Ray climbed in the Bullet and leaned over to unlock the door for Kelly. She got in and chucked her tools on the seat between them. He snuck glances at her as the Bullet trundled down the highway. She shifted and eyed him, patted the unoccupied middle seat. A curl of dust drifted from the fibres.

—There's room in here for Paul.

—I don't like rubbing up to that kid. He enjoys it too much.

He saw her relax. She put her seatbelt on.

—What do you think of Phil?

Ray wrung his hands on the steering wheel. The windshield started to fog so he cracked his window, thought about lighting a smoke but didn't know if she smoked.

—I think he's a twat.

—He is. Mud's good shit.

—Mud's good shit.

In his twenties he used to cruise around in a shittier truck than the Bullet, Tracey lodged beside him as he tried to shift gears. She'd wear tight jeans, faded on the ass, tomboy. He'd spill his beer and swear and she'd drawl a “whatever” between tokes. She never had trouble fitting in with the guys at work. She was smart, good with her hands, but he couldn't convince her to start pulling wire. She said it'd be too cutesy if they worked together.

—What year you in?

—Just my first. It sucks.

—We were all first-years.

—Not at my age.

—Better than being something lame all your life.

—Like a painter.

Ray startled. He didn't think she meant anything by it, though she probably knew his history. Everybody knew his fucking history. Kelly picked sawdust off her shoulders and arms. She was a good-looking woman, but not in that fire-blooded way Alex was. She didn't make him feel his heart in his chest, didn't make his ears go red. It was different, more subdued.

—Yeah. High from the fumes or the dope in the morning.

It felt good to have a team again. Three guys, a small job. Ray marked instructions on the studs with a fat pen. Paul drilled holes and pulled wire to the breaker panel; he stopped wearing a tool pouch and instead packed his pockets with staples. Ray told him it wasn't a good idea, because those staples would go right into his balls if he fell off the ladder, and Paul started wearing his pouch again. He taught Kelly the basics of circuit wiring and let her finish some that he started. Philippe only had her haul things and dig ditches, the kinds of jobs reserved for highschool kids and idiots who couldn't tell an auger bit from a spade. Paul lingered in the rooms while Ray gave advice, until Ray eventually promised to teach him, too, after they finished the fourplex. Kelly learned fast. She'd be going to school in May, and after she got her ticket, would move to Fort McMurray for a year and work seventy hours a week, leave with a hundred and twenty grand. He'd heard the same thing from hundreds of others, young guys who could afford to work themselves like slaves, old
guys who figured they'd last a month, maybe, or land a cushy job as a foreman.

He found himself often in the same room as her. She couldn't keep up to him, but he always managed to find something that had to be finished. A wire too close to the surface needed a nail guard, a light was a couple inches off centre, a few plugs looked too low to the ground so he would have to measure them against his hammer.

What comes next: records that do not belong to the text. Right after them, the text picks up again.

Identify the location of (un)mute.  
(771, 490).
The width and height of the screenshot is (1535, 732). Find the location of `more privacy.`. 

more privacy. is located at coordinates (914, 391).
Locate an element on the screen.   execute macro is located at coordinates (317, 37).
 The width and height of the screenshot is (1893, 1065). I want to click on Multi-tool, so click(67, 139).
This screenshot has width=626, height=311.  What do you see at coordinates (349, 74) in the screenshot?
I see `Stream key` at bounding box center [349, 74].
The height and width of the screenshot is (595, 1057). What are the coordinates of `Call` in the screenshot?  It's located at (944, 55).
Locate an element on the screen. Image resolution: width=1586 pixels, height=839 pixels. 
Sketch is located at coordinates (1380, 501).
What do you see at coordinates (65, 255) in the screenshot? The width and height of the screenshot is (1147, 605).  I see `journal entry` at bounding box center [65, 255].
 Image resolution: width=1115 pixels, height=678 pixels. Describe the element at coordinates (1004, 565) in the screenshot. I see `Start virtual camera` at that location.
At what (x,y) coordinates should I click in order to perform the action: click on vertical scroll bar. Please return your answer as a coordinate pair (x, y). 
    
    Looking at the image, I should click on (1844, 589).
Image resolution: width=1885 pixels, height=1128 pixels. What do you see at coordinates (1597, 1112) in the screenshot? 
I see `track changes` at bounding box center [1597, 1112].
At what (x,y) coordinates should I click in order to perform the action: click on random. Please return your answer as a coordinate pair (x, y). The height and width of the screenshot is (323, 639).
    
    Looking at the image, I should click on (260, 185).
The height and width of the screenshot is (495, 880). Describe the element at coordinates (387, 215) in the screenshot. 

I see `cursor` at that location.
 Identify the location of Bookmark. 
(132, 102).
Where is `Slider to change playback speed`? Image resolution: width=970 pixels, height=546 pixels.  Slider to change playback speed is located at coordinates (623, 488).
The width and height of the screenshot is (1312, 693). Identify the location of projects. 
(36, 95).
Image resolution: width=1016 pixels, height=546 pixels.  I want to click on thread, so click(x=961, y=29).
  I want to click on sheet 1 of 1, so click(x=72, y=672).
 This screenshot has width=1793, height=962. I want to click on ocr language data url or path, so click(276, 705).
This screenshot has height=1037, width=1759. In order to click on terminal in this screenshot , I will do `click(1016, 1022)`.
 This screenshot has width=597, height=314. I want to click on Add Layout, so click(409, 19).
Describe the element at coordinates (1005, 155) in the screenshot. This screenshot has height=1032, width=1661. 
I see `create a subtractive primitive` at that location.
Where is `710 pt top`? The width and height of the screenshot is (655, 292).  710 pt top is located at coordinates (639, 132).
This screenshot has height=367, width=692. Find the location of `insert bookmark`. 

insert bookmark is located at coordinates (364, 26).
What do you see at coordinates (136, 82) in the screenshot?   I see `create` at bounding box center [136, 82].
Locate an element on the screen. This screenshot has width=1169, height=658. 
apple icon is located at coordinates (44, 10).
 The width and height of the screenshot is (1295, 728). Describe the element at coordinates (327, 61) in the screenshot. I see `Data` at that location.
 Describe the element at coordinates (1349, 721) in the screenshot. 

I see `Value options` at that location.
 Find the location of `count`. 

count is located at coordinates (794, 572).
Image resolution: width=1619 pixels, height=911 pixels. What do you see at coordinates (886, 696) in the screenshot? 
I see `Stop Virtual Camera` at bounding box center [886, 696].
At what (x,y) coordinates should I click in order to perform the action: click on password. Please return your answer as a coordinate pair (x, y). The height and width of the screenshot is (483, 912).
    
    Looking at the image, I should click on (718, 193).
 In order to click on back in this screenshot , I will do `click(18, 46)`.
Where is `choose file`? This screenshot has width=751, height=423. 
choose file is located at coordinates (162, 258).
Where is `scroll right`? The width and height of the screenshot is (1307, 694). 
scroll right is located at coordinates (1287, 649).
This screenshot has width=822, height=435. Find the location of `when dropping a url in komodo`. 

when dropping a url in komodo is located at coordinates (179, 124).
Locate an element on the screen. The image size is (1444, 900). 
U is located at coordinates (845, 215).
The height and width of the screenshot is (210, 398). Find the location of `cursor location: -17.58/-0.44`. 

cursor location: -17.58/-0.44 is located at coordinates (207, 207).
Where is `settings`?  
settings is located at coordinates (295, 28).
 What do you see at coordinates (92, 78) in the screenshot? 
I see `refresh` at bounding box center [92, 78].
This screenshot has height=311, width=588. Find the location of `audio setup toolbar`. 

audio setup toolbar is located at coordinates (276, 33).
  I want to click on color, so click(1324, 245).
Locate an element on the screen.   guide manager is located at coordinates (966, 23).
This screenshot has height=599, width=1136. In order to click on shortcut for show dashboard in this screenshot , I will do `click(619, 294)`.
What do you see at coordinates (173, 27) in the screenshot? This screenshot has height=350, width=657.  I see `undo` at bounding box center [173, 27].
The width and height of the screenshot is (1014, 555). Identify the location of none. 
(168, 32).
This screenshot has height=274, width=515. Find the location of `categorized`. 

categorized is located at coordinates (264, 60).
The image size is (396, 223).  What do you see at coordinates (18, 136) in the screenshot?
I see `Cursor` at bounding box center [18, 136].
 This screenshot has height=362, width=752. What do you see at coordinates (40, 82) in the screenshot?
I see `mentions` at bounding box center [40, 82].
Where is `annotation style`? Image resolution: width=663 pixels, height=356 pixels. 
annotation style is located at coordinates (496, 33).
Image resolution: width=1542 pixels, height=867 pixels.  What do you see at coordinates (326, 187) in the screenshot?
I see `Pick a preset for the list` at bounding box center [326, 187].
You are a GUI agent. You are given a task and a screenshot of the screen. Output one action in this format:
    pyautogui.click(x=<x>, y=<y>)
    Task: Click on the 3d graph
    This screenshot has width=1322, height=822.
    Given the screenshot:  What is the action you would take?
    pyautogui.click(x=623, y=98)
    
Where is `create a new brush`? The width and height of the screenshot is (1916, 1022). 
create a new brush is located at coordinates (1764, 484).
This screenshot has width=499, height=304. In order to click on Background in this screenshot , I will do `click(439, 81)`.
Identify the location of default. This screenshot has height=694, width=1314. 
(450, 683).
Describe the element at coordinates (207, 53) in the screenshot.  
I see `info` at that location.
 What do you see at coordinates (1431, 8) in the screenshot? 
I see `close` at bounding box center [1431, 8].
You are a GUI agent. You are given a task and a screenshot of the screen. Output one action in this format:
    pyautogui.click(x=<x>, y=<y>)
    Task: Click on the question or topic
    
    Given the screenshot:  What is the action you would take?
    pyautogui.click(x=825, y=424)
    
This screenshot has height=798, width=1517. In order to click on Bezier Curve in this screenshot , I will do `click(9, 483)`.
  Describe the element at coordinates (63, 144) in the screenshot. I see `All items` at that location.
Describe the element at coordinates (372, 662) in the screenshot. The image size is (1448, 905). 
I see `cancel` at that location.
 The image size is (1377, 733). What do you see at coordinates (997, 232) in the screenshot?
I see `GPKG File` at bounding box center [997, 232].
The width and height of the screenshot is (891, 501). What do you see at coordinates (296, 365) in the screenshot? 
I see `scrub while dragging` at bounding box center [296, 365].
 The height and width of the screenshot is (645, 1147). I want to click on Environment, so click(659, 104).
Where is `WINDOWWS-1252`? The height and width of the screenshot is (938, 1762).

At the end of the day she asked if he wanted to come for beers. Ray slung his belt into the Bullet. The first condo had already been drywalled.

—I gotta work on the suite. I took the day off yesterday.

—It's only a couple beers.

—Next time.

Paul looked up and for the first time actually held Ray's gaze.

—You sure you don't want to come?

—I said next time.

The kid knocked on the window of his own truck and Kelly opened it from inside. Dumb bastard only locked the driver's door. Ray got into the Bullet and lowered the window so he could smoke. The Bullet couldn't play music. Mud used to haul ass from site to site with a portable stereo plugged into the lighter and bang his head to tinny rock and roll.